Dataset records
===============
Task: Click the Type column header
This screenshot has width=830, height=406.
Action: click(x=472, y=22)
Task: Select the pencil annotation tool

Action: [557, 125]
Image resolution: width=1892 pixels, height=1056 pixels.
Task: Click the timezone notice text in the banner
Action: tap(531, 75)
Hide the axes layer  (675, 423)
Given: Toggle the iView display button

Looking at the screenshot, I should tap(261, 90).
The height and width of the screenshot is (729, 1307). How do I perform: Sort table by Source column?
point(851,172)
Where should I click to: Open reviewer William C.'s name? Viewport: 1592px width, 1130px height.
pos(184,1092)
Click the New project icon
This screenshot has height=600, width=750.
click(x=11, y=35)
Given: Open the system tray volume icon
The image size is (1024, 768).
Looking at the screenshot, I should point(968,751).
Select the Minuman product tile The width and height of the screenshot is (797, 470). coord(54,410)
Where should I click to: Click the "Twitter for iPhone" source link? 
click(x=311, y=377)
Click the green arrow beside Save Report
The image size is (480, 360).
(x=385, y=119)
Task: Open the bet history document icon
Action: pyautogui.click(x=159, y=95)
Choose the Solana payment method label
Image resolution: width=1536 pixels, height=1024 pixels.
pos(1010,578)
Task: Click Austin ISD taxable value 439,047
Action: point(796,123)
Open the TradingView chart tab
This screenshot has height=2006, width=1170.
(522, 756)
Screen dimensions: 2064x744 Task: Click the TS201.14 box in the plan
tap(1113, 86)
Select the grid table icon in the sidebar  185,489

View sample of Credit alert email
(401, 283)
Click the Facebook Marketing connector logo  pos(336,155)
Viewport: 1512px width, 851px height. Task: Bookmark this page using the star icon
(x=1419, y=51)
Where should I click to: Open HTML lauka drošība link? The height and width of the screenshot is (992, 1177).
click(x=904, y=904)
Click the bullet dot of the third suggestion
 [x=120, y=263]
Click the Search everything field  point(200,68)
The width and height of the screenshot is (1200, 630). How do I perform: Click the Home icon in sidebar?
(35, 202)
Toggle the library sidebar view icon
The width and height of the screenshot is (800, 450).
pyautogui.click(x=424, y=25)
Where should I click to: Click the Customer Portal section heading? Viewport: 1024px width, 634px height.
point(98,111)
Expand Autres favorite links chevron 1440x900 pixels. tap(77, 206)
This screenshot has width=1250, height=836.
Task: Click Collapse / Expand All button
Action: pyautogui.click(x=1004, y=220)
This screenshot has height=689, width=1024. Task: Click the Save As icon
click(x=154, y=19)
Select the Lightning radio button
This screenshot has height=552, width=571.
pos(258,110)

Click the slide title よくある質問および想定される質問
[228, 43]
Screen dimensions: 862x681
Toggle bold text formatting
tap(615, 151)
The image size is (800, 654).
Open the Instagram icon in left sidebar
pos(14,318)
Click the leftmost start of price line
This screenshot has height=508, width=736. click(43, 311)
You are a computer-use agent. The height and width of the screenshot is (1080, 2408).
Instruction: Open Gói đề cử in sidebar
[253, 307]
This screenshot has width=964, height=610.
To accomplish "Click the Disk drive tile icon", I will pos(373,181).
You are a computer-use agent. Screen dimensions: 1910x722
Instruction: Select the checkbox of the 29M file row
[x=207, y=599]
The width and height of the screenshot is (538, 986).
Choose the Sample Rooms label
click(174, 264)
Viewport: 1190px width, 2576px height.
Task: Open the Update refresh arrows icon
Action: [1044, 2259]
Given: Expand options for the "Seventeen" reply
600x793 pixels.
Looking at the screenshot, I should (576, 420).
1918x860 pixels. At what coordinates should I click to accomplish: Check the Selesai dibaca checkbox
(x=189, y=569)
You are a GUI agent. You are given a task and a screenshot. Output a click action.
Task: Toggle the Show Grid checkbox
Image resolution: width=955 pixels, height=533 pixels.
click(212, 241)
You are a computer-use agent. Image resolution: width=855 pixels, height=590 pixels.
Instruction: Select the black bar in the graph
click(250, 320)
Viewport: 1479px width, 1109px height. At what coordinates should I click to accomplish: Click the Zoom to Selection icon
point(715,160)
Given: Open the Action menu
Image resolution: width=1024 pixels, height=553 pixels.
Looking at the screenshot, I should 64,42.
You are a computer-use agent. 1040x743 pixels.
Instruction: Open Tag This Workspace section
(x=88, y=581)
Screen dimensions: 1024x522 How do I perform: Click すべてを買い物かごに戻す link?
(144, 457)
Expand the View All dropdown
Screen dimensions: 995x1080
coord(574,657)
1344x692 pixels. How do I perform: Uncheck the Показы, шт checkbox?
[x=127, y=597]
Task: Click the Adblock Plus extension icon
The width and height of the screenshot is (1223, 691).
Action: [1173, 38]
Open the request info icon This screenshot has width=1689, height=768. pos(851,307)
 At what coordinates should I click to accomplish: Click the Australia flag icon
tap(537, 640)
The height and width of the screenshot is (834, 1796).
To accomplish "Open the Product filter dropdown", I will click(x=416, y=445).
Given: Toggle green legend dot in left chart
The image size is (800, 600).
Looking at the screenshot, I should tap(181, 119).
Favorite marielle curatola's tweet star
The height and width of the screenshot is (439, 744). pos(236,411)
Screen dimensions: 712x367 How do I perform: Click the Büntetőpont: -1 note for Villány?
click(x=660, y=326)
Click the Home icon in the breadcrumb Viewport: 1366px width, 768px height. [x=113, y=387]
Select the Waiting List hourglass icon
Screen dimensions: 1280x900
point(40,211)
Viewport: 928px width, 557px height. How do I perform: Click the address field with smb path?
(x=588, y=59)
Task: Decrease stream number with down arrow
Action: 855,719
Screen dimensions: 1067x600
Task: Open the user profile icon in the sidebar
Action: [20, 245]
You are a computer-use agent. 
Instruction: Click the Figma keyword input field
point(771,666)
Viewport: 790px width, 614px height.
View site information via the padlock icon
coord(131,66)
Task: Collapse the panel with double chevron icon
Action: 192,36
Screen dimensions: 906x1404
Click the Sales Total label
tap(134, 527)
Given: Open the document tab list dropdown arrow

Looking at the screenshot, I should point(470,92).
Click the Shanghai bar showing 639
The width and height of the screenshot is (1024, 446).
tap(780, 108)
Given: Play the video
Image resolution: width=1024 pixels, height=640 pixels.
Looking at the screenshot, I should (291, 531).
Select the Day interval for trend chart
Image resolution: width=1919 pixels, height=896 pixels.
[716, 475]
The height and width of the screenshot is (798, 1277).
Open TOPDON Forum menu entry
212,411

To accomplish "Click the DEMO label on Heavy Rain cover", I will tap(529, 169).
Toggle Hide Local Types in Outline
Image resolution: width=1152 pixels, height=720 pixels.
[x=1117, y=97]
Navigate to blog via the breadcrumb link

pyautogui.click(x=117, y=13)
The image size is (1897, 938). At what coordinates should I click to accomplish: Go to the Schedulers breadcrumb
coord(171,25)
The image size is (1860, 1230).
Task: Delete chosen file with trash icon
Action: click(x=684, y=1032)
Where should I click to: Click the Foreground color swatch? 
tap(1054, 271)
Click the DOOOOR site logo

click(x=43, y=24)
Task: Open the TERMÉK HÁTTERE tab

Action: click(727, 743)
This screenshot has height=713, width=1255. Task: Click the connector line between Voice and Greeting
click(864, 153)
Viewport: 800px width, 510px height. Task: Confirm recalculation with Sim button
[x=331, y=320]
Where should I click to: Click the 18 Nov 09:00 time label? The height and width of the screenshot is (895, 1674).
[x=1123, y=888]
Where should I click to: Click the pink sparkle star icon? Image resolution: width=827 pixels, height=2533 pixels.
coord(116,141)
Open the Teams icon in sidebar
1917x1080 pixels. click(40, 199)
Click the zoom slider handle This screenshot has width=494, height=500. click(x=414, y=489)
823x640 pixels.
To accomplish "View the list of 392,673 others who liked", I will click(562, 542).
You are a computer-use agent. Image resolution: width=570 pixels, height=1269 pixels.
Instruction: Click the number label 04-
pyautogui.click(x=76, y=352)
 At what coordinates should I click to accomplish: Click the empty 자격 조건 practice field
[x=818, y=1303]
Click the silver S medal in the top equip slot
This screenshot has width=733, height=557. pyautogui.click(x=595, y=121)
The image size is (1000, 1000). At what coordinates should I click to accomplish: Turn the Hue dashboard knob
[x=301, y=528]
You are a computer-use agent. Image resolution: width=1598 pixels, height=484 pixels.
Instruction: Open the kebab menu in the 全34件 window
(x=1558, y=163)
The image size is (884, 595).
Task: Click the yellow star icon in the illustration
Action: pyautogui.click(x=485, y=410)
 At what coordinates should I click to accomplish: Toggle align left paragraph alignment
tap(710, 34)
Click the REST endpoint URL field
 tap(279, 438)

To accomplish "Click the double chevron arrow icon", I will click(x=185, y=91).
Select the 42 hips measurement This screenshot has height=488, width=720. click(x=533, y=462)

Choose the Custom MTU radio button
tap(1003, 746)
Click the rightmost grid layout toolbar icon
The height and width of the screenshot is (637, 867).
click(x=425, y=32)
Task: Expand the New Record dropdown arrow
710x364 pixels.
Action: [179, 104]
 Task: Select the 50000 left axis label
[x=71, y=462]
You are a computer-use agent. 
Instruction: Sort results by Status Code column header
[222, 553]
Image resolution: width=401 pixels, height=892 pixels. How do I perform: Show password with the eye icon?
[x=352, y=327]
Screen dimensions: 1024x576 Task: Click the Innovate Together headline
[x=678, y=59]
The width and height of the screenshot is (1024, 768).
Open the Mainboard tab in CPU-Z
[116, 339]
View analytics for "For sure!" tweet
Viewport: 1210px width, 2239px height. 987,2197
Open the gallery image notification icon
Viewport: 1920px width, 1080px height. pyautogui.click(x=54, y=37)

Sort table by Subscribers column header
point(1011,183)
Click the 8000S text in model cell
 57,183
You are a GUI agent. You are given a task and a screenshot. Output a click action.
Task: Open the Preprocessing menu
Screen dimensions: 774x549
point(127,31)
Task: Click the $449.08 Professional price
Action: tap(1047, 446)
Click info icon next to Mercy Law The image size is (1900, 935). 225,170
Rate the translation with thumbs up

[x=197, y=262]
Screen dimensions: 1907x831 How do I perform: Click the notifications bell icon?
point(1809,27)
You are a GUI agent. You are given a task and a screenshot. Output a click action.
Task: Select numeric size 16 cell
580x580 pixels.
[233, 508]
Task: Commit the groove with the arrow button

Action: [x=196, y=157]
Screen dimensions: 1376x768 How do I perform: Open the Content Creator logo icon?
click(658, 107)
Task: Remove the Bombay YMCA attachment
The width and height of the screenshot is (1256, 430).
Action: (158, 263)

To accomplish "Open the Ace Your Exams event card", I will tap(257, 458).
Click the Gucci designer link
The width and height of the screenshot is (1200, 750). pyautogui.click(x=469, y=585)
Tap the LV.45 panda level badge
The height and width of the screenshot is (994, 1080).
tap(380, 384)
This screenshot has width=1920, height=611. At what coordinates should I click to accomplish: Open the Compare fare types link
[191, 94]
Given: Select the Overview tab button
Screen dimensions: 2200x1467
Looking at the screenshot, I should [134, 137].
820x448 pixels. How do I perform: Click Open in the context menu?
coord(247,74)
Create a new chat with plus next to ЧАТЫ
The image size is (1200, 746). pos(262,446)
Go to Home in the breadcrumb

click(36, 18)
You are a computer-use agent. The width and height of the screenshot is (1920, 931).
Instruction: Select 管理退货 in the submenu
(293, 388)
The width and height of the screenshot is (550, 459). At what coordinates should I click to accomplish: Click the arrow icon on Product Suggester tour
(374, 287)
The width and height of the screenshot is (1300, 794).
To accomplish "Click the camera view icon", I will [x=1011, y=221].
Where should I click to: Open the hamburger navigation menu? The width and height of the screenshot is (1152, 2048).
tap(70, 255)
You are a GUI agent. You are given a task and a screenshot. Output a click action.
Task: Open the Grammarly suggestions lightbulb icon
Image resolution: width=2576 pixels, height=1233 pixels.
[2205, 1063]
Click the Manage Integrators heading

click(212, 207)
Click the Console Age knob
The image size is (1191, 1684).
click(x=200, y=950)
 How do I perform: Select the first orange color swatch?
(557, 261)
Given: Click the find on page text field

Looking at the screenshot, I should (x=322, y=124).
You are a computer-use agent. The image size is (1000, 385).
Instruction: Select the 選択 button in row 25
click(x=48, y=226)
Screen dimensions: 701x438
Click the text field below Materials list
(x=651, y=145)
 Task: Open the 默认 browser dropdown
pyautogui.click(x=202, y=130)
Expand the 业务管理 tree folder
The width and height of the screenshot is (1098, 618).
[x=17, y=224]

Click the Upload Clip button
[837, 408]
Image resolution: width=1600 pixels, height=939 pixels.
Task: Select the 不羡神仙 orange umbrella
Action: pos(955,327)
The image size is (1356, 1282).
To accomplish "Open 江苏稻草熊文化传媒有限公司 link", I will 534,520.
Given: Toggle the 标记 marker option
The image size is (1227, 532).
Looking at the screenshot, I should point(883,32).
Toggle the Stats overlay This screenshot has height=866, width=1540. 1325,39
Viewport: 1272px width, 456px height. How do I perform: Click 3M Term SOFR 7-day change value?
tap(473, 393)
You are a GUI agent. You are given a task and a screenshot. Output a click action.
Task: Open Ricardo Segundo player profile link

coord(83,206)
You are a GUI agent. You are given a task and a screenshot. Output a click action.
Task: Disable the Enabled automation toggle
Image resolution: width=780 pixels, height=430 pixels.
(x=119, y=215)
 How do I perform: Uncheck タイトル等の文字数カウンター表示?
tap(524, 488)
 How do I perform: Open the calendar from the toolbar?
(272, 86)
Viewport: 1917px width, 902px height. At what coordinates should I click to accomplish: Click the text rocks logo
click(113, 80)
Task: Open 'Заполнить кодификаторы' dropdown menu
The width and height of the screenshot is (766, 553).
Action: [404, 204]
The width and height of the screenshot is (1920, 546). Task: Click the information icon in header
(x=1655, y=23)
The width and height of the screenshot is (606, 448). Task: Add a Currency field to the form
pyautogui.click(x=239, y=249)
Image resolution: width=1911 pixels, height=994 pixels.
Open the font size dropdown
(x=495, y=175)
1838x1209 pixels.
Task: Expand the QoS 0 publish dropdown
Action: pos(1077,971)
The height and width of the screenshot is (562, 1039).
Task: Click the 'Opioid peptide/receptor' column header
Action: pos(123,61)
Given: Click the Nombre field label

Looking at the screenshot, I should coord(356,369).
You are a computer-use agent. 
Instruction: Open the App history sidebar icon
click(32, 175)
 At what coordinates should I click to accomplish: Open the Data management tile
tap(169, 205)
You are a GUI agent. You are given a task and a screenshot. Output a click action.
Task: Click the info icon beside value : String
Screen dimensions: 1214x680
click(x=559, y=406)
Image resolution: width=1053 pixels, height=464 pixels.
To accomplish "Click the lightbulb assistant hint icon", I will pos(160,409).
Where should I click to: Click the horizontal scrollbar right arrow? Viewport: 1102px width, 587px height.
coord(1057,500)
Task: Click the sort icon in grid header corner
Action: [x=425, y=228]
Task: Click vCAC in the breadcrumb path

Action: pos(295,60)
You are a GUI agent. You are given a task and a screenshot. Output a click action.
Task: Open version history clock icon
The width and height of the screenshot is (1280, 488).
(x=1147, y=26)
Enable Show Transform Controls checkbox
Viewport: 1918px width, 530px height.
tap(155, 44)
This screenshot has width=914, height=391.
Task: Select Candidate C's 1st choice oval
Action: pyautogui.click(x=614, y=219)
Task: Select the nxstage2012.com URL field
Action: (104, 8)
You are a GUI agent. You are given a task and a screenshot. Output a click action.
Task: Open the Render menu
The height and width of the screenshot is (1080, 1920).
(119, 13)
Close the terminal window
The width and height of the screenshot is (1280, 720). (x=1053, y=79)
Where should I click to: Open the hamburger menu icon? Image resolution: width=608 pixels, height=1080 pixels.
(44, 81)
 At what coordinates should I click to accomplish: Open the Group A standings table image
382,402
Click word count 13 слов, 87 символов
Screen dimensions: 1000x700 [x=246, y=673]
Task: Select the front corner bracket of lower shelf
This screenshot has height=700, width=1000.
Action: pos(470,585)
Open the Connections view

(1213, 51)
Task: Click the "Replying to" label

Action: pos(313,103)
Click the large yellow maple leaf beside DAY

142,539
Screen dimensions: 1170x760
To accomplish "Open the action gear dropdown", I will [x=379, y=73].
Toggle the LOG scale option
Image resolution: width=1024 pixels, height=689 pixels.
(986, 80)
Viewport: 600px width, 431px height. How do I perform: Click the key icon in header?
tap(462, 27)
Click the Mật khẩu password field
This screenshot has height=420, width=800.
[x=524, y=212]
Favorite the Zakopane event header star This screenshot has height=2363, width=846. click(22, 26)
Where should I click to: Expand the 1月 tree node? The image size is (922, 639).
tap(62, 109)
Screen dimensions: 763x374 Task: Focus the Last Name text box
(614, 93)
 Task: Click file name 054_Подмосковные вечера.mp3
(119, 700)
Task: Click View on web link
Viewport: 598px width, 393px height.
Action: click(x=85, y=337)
===============
Activity =>
Give the number of lines in the entries above that include the string "Hide". No other output is expected.

Exercise answer =>
2